Business Round-Up: Strongest economic growth in 15 years

Denmark enjoyed economic growth of 3.9 percent last year, according to initial projections by Danmarks Statistik.

The level is on a par with 2006. According to Dansk Industri, one would have to go back to 1994 to find a higher growth.  

The strong economic growth in 2021 followed a 2.1 percent fall in 2020 due to the pandemic. 

A good year despite COVID-19
“We are seriously putting the corona crisis behind us with the highest employment ever and the lowest unemployment in more than 13 years,” said the finance minister, Nicolai Wammen. 

According to Kristian Skriver, a senior economist at the Danish Business Federation, the rapid recovery can be explained by how businesses and consumers adapted quickly to restrictions.  For example, more retail sales moved online, and more restaurants started offering takeaways.

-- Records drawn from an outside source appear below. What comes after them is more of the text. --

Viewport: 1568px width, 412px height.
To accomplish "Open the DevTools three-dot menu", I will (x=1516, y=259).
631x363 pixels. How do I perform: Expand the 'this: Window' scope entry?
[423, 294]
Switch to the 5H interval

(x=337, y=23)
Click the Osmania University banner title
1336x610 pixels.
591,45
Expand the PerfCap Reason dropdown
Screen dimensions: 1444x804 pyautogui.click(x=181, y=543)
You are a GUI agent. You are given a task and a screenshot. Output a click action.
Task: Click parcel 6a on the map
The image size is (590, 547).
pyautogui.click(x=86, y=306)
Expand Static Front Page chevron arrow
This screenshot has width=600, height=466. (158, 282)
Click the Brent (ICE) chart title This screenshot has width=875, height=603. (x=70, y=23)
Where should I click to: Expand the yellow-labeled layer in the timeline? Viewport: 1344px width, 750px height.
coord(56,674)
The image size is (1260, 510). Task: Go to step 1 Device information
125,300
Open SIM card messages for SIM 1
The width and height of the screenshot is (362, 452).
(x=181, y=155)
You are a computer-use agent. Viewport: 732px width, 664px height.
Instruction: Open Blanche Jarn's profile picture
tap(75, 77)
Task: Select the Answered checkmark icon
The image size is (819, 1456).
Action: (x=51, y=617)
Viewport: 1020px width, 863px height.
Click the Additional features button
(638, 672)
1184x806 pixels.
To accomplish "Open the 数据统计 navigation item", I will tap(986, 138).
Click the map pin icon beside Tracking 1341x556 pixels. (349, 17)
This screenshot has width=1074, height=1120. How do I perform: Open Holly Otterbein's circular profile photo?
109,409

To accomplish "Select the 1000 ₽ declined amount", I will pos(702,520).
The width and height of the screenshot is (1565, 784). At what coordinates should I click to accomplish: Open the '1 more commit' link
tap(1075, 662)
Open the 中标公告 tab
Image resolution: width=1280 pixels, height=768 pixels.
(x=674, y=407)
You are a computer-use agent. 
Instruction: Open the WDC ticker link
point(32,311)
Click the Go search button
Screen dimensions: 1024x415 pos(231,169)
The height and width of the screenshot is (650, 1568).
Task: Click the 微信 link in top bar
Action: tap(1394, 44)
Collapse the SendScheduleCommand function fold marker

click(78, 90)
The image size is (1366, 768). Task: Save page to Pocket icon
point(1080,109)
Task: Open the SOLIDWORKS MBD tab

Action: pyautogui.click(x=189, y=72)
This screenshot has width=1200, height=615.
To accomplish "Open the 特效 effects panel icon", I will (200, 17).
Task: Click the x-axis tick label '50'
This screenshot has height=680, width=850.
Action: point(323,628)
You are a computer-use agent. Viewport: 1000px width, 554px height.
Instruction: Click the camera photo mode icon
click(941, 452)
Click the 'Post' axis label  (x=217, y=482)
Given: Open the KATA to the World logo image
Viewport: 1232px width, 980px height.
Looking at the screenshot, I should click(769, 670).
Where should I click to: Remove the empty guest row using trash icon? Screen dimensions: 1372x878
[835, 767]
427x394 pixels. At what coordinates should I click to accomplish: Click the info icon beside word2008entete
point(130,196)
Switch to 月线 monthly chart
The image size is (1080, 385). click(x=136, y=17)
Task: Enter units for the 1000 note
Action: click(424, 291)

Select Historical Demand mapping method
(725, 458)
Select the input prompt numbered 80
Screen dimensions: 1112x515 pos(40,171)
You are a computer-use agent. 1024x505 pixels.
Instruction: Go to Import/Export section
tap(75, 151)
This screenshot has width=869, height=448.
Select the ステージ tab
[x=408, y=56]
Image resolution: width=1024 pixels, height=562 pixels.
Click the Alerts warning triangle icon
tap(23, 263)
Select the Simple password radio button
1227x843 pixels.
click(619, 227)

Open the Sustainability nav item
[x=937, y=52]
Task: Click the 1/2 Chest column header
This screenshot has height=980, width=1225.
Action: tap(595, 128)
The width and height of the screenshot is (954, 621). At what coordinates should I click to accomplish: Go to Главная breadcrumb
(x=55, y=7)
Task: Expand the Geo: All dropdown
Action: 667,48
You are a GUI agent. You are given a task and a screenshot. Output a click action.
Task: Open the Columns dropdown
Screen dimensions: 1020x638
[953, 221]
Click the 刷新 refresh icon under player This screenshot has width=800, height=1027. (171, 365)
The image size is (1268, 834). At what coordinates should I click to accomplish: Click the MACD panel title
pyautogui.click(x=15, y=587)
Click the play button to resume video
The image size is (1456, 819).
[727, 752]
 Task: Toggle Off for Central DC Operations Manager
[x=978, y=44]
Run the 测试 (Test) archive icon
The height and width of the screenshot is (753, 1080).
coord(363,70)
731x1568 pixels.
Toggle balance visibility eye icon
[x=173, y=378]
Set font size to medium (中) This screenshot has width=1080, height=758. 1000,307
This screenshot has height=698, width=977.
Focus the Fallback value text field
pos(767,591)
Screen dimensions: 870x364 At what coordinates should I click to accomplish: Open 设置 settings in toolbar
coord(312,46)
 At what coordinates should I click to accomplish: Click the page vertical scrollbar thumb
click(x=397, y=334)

“This ensured that consumption was not  as badly hit by the closures in 2021 as in 2020,” he explained, according to DR. 

What’s in store for 2022?
Growth in 2022 will not be on the same scale as in 2021, predicts Allan Sørensen, the chief economist at Dansk Industri. 

“Employment has shot up, and that means that unemployment is really low. This will slow down growth in the coming year because there is a shortage of hands in companies,” said Sørensen, according to DR.

“There are a number of factors (a lack of materials, Russia’s invasion of Ukraine) that mean that growth will not be as high this year.”  

Vestas the world’s most sustainable company
Vestas is the world’s most sustainable company according to the 18th annual ranking of the world’s most sustainable corporations published by Corporate Knights. “Vestas has successfully helped our partners avoid more than 1.7 billion tonnes carbon emissions over the past four decades,” said Henrik Andersen, the CEO and president of Vestas. 

Aalborg Portland wants tax suggestion dropped or might leave Denmark
An expert group appointed by the government has come up with three different models for cutting CO2 emissions. The first sets a uniform CO2 tax of 750 kroner per tonne – with the price of CO2 allowances, which companies covered by quotas already pay to the EU, factored in. The cement giant Aalborg Portland, the country’s biggest CO2 emitter, is said to be displeased by the first model – it has previously threatened to leave Denmark should the taxes be too punitive. The other two models, which include a discount for ‘mineralogical processes, are more manageable, it feels. After all, it reasons, it would simply move production out of Denmark and emit somewhere else.  

Generational change at Maersk
Robert Mærsk Uggla, 43, is the new chair of Maersk. He is the great-great-grandson of Peter Mærsk Møller, who founded the company 118 years ago. He replaces Jim Hagemann Snabe who did not stand for re-election. Meanwhile, Marc Engel, the outgoing cheif supply chain officer at Unilever, will replace Ane Mærsk McKinney Uggla as vice chair. Uggla has like Snabe stood down from the board.

New code to alleviate the stress felt by MPs
There is a new code of conduct for meetings and negotiations to tackle stress at Christianborg. If it is normal for MP to have more work pressure than in other jobs, this new tool should help them to manage it better.  The new code addresses issues such as the short amount of time they have to prepare for debates, and negotiation running late into the night. For example, the guidelines will stipulate that material pertaining to debates should be made available least 24 hours in advance

Moderna to establish itself in Denmark
Moderna plans to establish a commercial presence in six new European countries, among which is Denmark. The aim is to support the delivery of mRNA vaccines and therapeutics locally. “Europe has played a critical role in Moderna’s ability to manufacture and deliver our COVID-19 vaccine across the world, protecting millions of people from COVID-19 infection, hospitalisation, and death,” said Stéphane Bancel, the CEO of Moderna. “I look forward to furthering our collaborations with European researchers and partners to leverage our mRNA technology.” 

No more paper advertisements from Netto and Lidl in the postbox
Ahead of reports that the Coop supermarket owner backs plans to introduce a system called ‘Advertising – Yes, please’, in which households must opt in to receive paper advertisements, two other chains, Netto and Lidl, have confirmed they are phasing out their printed offers. Commonly referred to as avis (newspapers) by the public, the supermarkets said they were doing it for environmental reasons and also to save money. Netto has left the door open to continue distributing, while Lidl is starting with Copenhagen before stopping across the whole country. The Lidl paper advertisements can be found in the stores and online.